Metadata-Version: 2.4
Name: brix-protocol
Version: 0.1.2
Summary: Runtime Reliability Infrastructure for LLM Pipelines
Project-URL: Homepage, https://github.com/Serhii2009/brix-protocol
Project-URL: Repository, https://github.com/Serhii2009/brix-protocol
Project-URL: Issues, https://github.com/Serhii2009/brix-protocol/issues
Author: Serhii Kravchenko
License-Expression: MIT
License-File: LICENSE
Keywords: ai-safety,balance-index,llm,reliability,uncertainty
Classifier: Development Status :: 3 - Alpha
Classifier: Intended Audience :: Developers
Classifier: License :: OSI Approved :: MIT License
Classifier: Programming Language :: Python :: 3.11
Classifier: Programming Language :: Python :: 3.12
Classifier: Programming Language :: Python :: 3.13
Classifier: Topic :: Scientific/Engineering :: Artificial Intelligence
Classifier: Typing :: Typed
Requires-Python: >=3.11
Requires-Dist: numpy>=1.24
Requires-Dist: pyahocorasick>=2.0.0
Requires-Dist: pydantic<3.0,>=2.0
Requires-Dist: pyyaml>=6.0
Requires-Dist: rich>=13.0
Requires-Dist: sentence-transformers>=3.0
Requires-Dist: typer>=0.12
Provides-Extra: all
Requires-Dist: anthropic>=0.30; extra == 'all'
Requires-Dist: openai>=1.0; extra == 'all'
Provides-Extra: anthropic
Requires-Dist: anthropic>=0.30; extra == 'anthropic'
Provides-Extra: dev
Requires-Dist: mypy>=1.10; extra == 'dev'
Requires-Dist: pytest-asyncio>=0.23; extra == 'dev'
Requires-Dist: pytest-cov>=5.0; extra == 'dev'
Requires-Dist: pytest>=8.0; extra == 'dev'
Requires-Dist: ruff>=0.4; extra == 'dev'
Provides-Extra: openai
Requires-Dist: openai>=1.0; extra == 'openai'
Description-Content-Type: text/markdown

<div align="center">

# BRIX — Balance-Reliability IndeX

**Runtime Reliability Infrastructure for LLM Pipelines**

_Enforce deterministic rules. Measure the Balance Index. Audit every decision._

[![PyPI version](https://img.shields.io/pypi/v/brix-protocol)](https://pypi.org/project/brix-protocol/)
[![Python 3.11+](https://img.shields.io/badge/python-3.11+-blue.svg)](https://www.python.org/downloads/)
[![License: MIT](https://img.shields.io/badge/license-MIT-green.svg)](LICENSE)
[![Coverage](https://img.shields.io/badge/coverage-83%25-brightgreen.svg)]()

</div>

---

BRIX wraps any LLM client and enforces deterministic reliability rules defined in a declarative `uncertainty.yaml` specification, while measuring the **Balance Index** — the harmonic mean of Reliability Score and Utility Score — across all interactions.

---

## The Core Insight

LLMs cannot reliably enforce rules about their own behavior. System prompts are suggestions, not contracts. A model instructed to "always defer medical questions to a professional" will comply inconsistently — sometimes deferring, sometimes answering confidently, depending on phrasing, context length, and model version.

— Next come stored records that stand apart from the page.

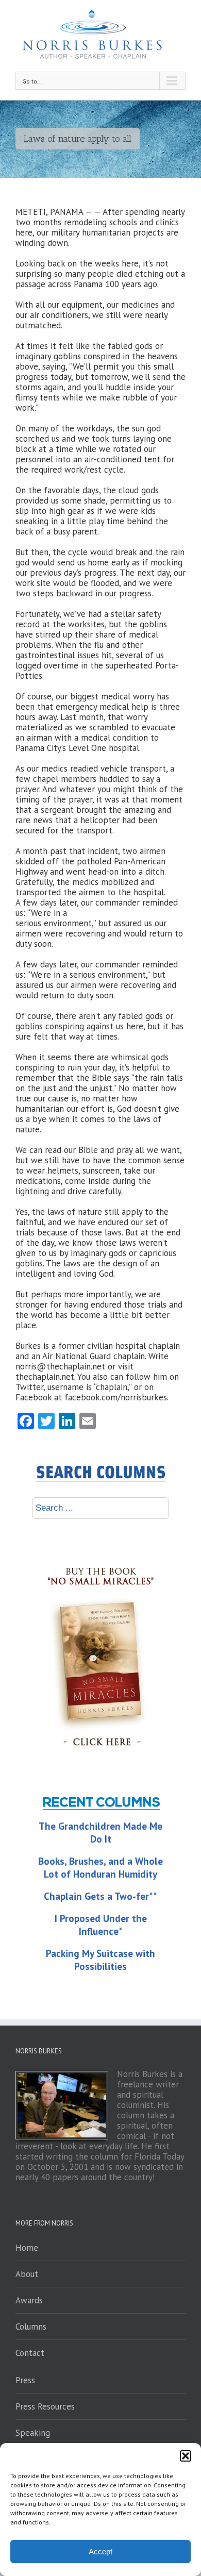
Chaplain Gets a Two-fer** (100, 1896)
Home (26, 2247)
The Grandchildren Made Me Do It (100, 1832)
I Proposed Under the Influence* (101, 1924)
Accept (100, 2551)
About (26, 2274)
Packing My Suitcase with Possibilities (100, 1959)
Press (25, 2380)
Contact (29, 2352)
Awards (29, 2300)
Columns (30, 2326)
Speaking (32, 2432)
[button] (185, 2456)
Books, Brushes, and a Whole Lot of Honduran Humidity (100, 1867)
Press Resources (45, 2406)
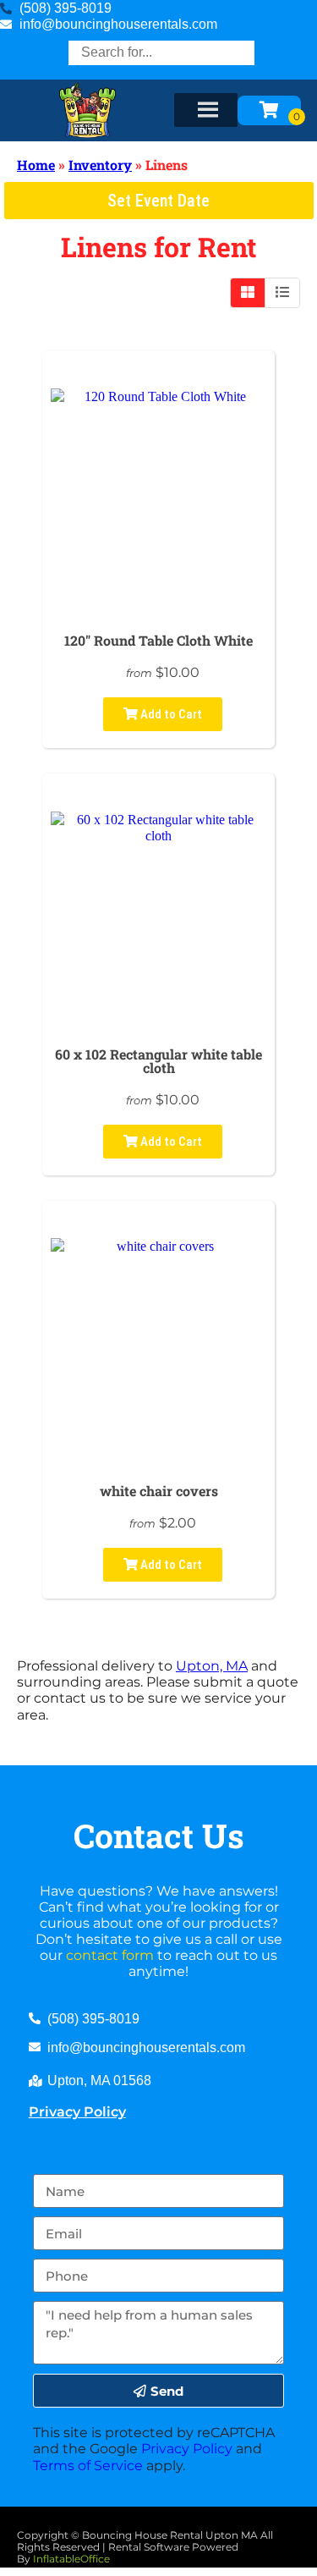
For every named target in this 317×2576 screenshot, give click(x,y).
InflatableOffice (71, 2558)
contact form (110, 1955)
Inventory (100, 164)
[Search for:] (161, 52)
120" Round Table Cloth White (158, 640)
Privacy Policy (77, 2112)
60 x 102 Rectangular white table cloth (158, 1060)
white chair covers (159, 1491)
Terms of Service (88, 2466)
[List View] (282, 292)
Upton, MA (212, 1666)
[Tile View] (248, 292)
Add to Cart (170, 714)
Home (36, 164)
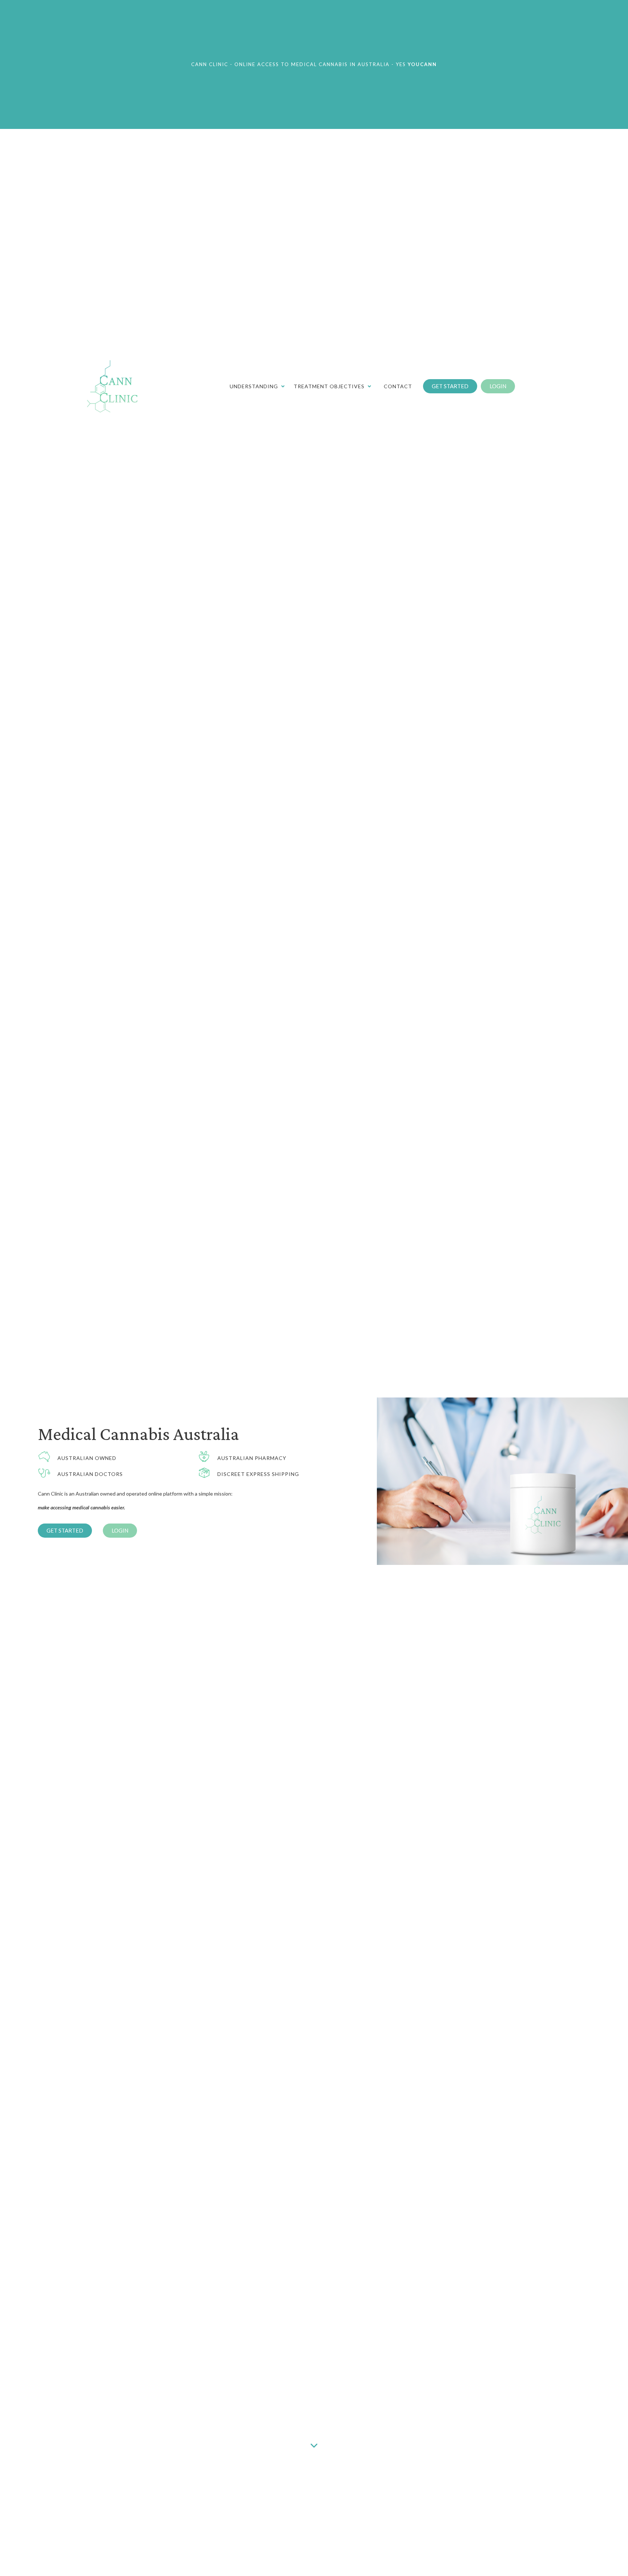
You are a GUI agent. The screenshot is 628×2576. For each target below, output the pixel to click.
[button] (450, 386)
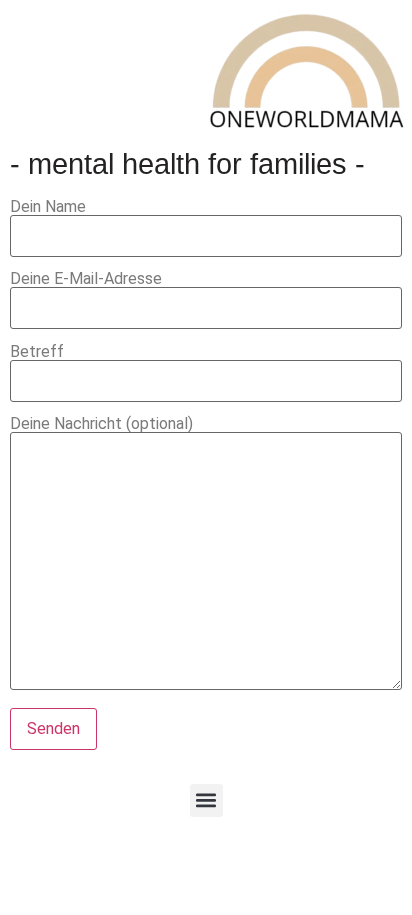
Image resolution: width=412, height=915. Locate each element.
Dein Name (48, 207)
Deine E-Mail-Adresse (86, 279)
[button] (206, 800)
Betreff (37, 352)
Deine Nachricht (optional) (101, 424)
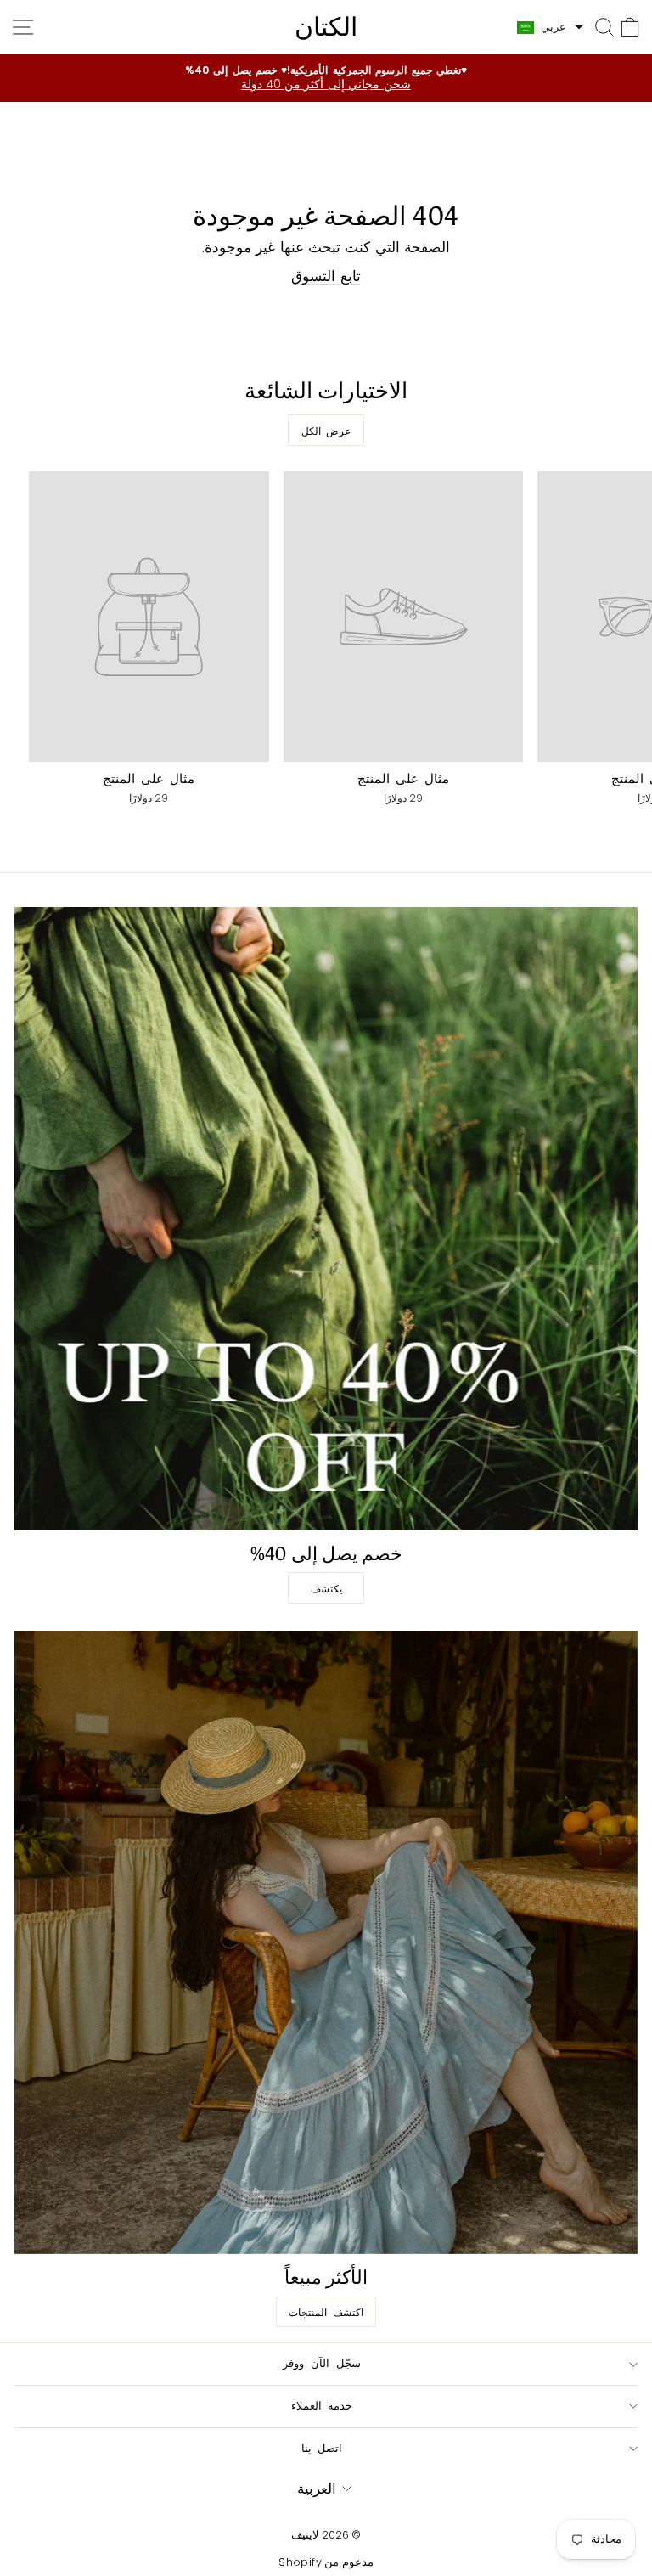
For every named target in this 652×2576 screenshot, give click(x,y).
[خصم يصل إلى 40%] (326, 1218)
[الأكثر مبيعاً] (326, 1942)
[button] (550, 27)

**Infrastructure can enforce rules that models cannot.** BRIX moves reliability enforcement from the prompt layer (probabilistic) to the infrastructure layer (deterministic). Circuit breakers fire on pattern matches, not on model judgment. Risk scores are computed by formula, not by instruction-following. The result is reliability you can audit, version, and prove.

---

## Installation

```bash
pip install brix-protocol
```

With LLM provider support:

```bash
pip install brix-protocol[openai]      # OpenAI adapter
pip install brix-protocol[anthropic]   # Anthropic adapter
pip install brix-protocol[all]         # All adapters
```

---

## Quickstart

```python
import asyncio
from brix import BrixRouter, MockLLMClient

async def main():
    router = BrixRouter(llm_client=MockLLMClient())
    result = await router.process("What is the lethal dose of acetaminophen?")
    print(result.circuit_breaker_hit)   # True
    print(result.action_taken)          # force_retrieval
    print(result.balance_index)         # Running session metric

asyncio.run(main())
```

Run the full quickstart with three scenarios:

```bash
python examples/quickstart.py
```

---

## The Balance Index

The Balance Index is the single metric that tells you whether your LLM pipeline's reliability configuration is working.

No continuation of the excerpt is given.